Technological validation means little without the capital to reach the finish line. Vertical Aerospace addressed that concern by securing a comprehensive financing package in April 2026 valued at up to $850 million. With a quarter-end cash position of £96 million (approximately $122 million U.S.) and an initial £30 million (approximately $38 million U.S.) drawdown from its new facility, the balance sheet is well fortified for the crucial build-out phase. This provides a projected operational runway of more than 12 months, easing concerns about near-term solvency or the need for a dilutive capital raise at an unfavorable time.
This financial security is reinforced by an operating model built on extreme capital efficiency. By leveraging strategic, deeply embedded partnerships, notably its billion-dollar supply contract with aerospace sector leader Honeywell (NASDAQ: HON) for avionics and flight controls, Vertical Aerospace is executing its roadmap for a fraction of the cash burn of its competitors. Management says it is operating at just 25% to 30% of the quarterly spend of its primary peers. This disciplined approach is central to the investment thesis, suggesting that more of each dollar invested goes toward value creation, minimizing waste and maximizing the potential for long-term shareholder returns.
With its technological and financial position established, Vertical Aerospace's valuation comes into sharp focus. At a market capitalization of approximately $300 million, it trades at a steep discount to its main competitors.
Peers like Joby Aviation (NYSE: JOBY) and Archer Aviation (NYSE: ACHR) command multi-billion-dollar valuations despite reaching similar development inflection points. That discrepancy appears to overlook the fact that Vertical Aerospace has validated its 70% larger airframe and cleared the same regulatory hurdles.
This gap has attracted significant short interest, with 24.52% of the public float held by bearish investors.

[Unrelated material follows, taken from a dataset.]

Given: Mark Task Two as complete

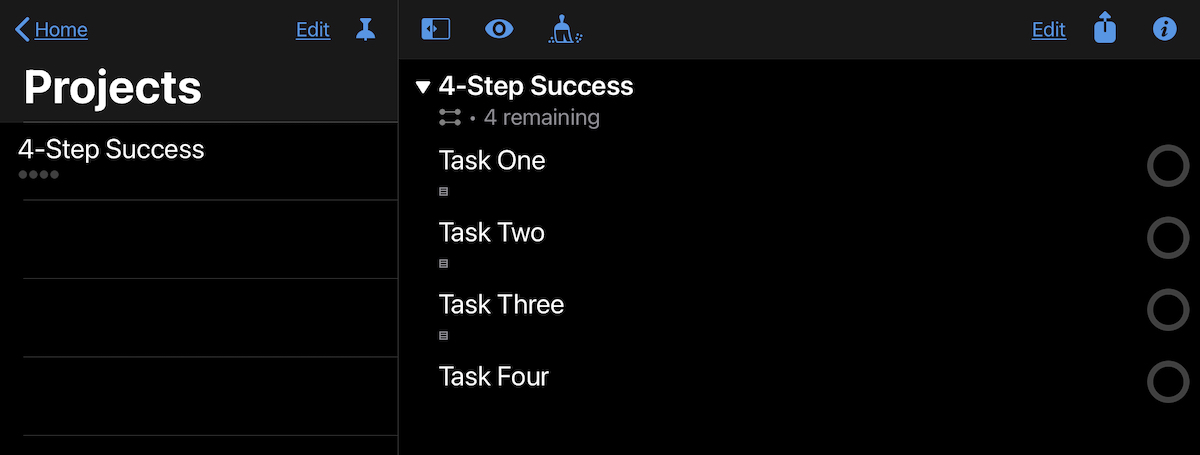Looking at the screenshot, I should point(1167,238).
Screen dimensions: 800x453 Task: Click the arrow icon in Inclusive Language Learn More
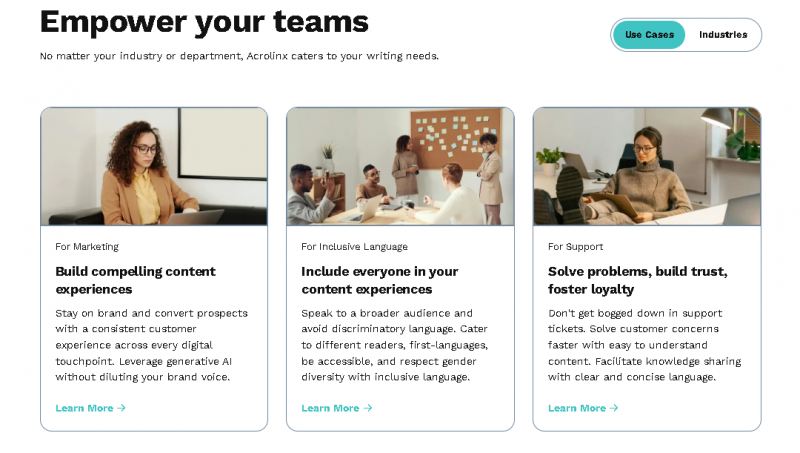(368, 408)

That dynamic creates a coiled spring, where continued positive news flow from the certification pipeline could trigger a technical repricing event, or short squeeze.
The divided sentiment on Wall Street, with Canaccord Genuity setting a $10.50 price target while Cantor Fitzgerald recently downgraded the stock to Neutral, highlights a market deeply divided.
This is often the kind of environment where outsized returns are generated, as fundamental reality forces a new consensus.
No investment in a frontier technology is without risk. Vertical Aerospace's leadership has been transparent about a three-month slip in its piloted transition timeline, which it says adds risk to its end-of-2028 certification target. That level of honesty, while highlighting potential delays, also helps build investor trust.
The thesis for Vertical Aerospace is not built on a flawless, linear path to commercialization. It is built on a foundation of demonstrated technological achievement, best-in-class capital efficiency, and a valuation that appears disconnected from its tangible progress. As Vertical Aerospace moves toward its mid-2026 Critical Design Review, investors may want to consider whether the market has misjudged the flight plan, leaving a compelling opportunity for those focused on the fundamentals.